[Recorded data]

● ● ●

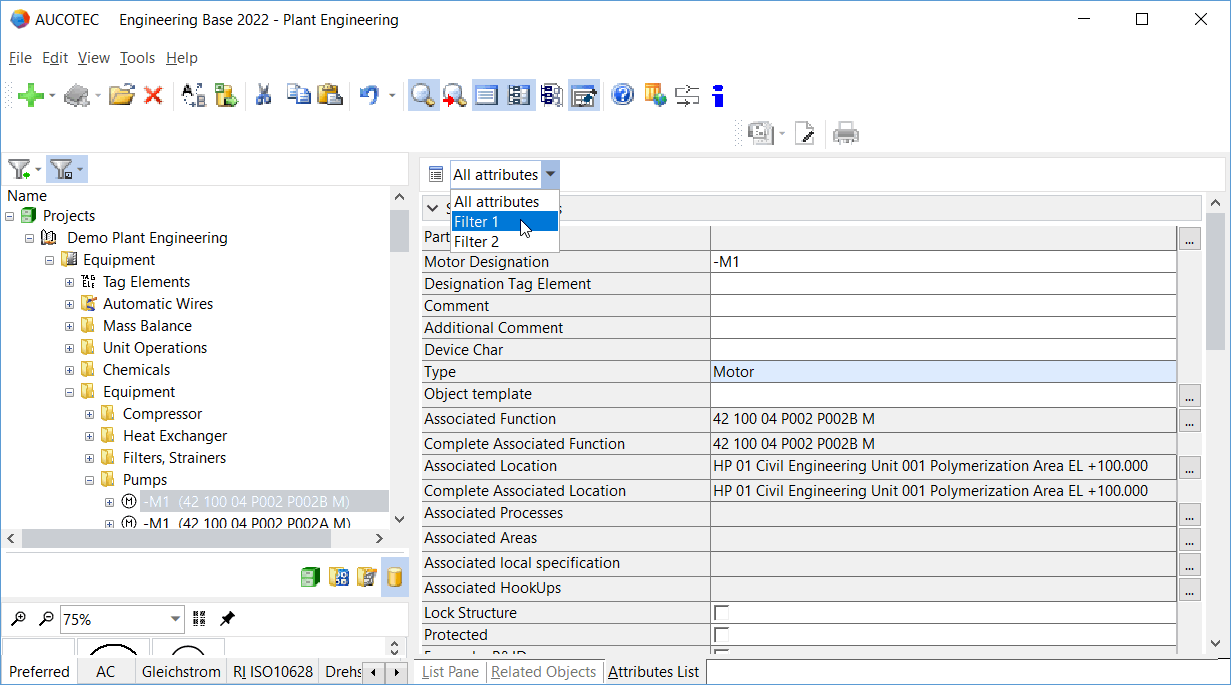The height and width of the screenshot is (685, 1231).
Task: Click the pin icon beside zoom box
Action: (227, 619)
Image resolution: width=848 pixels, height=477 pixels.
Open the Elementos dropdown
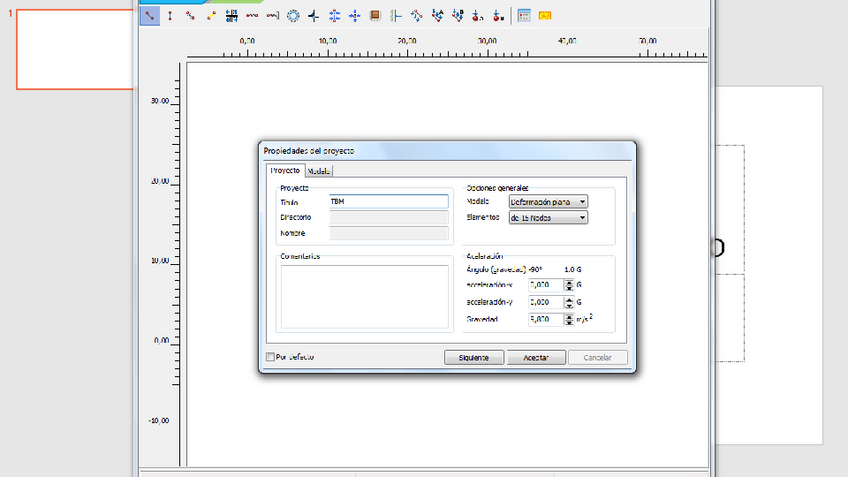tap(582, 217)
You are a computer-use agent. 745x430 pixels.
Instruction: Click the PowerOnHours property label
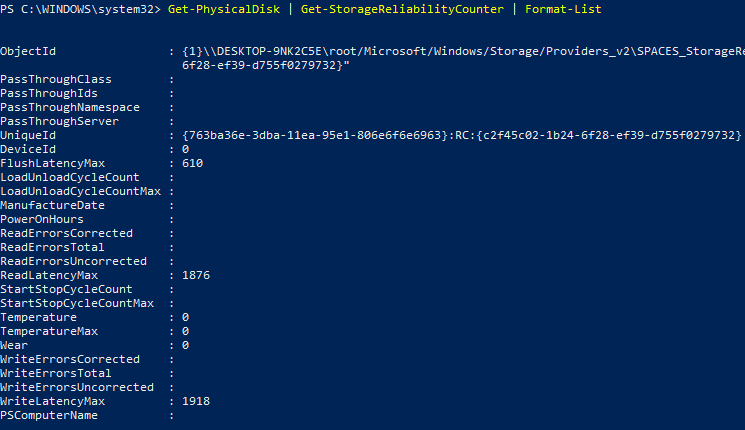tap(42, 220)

● ● ●

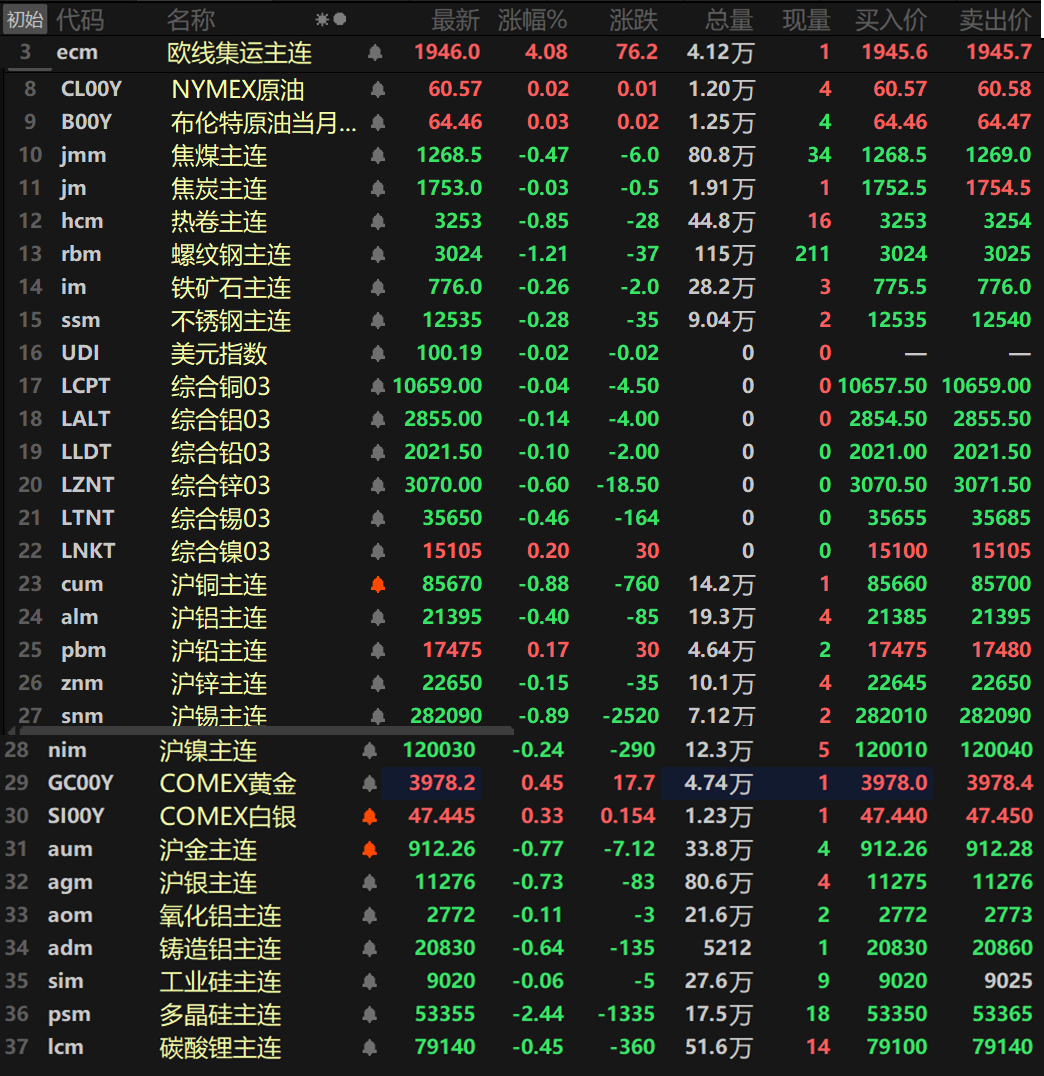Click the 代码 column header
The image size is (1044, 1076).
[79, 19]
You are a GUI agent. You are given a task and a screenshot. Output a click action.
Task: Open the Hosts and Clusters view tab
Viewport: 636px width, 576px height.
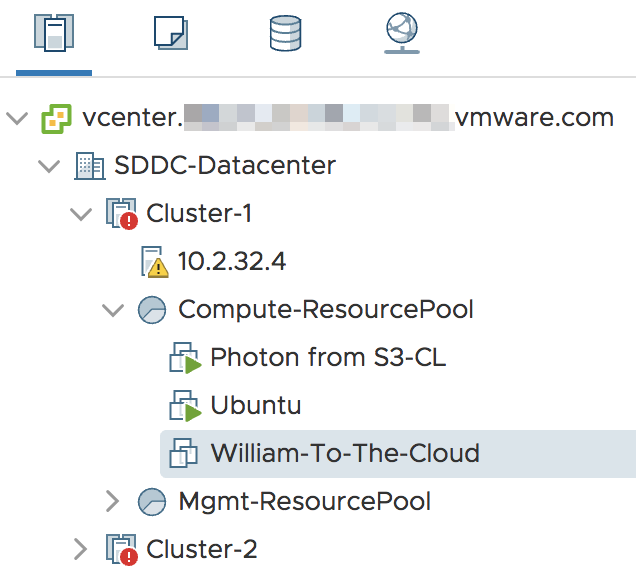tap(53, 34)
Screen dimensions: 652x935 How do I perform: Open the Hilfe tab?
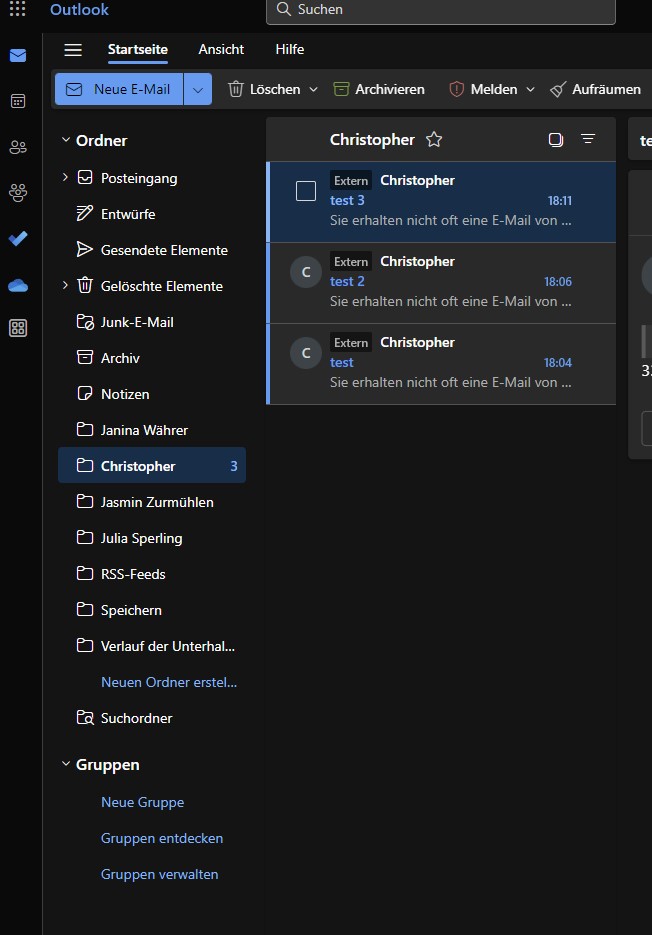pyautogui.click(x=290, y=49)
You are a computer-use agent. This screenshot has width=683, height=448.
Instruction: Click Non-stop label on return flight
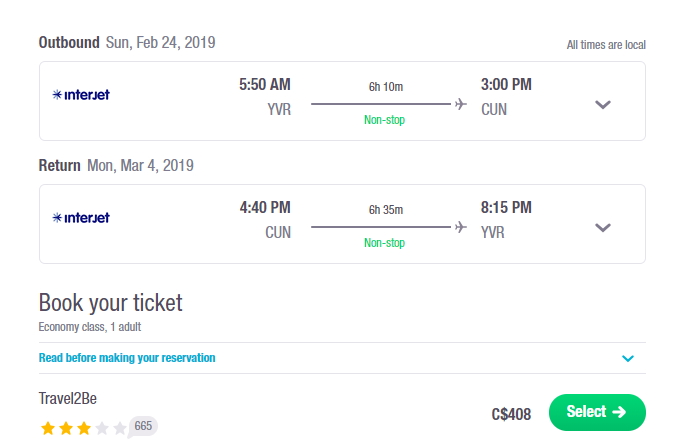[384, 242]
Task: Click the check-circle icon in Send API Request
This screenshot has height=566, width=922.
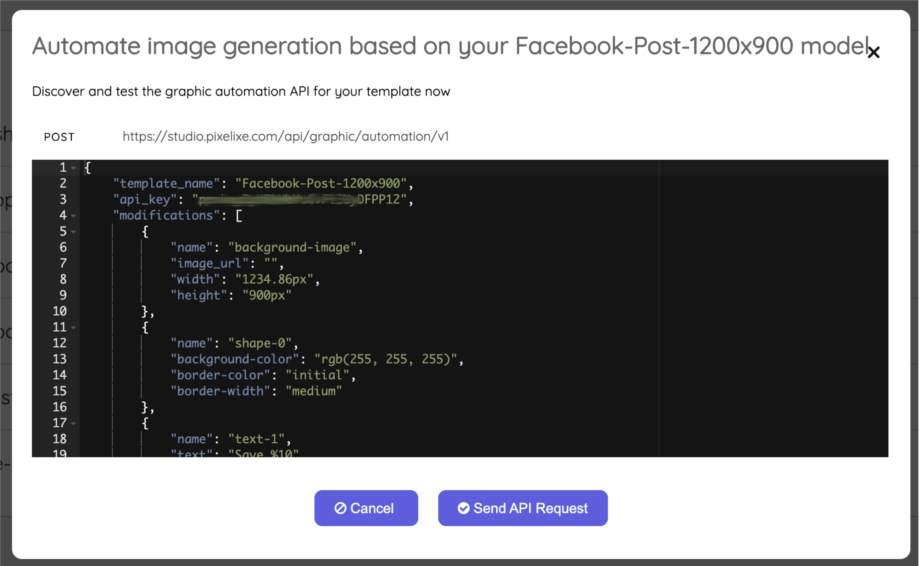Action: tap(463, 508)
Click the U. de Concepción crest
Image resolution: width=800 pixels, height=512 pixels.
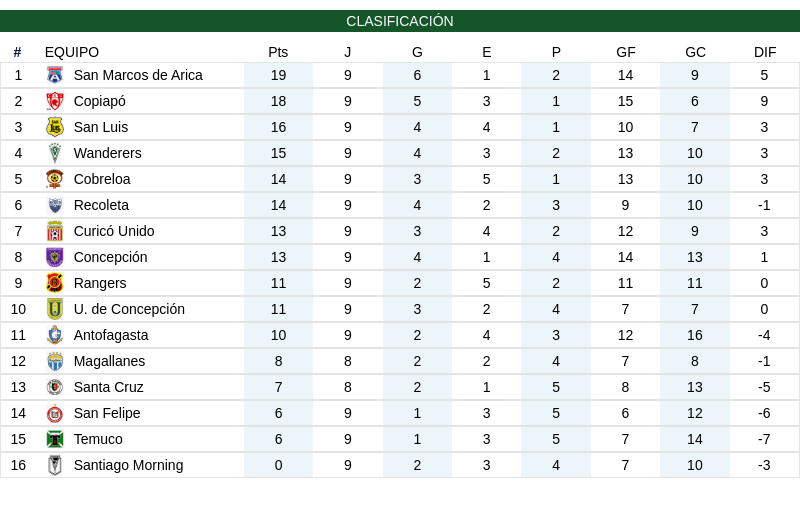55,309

● ● ●

__What is required__: What number of lines above include the string "computer"? State it and nothing else.

__Answer for this exercise__: 2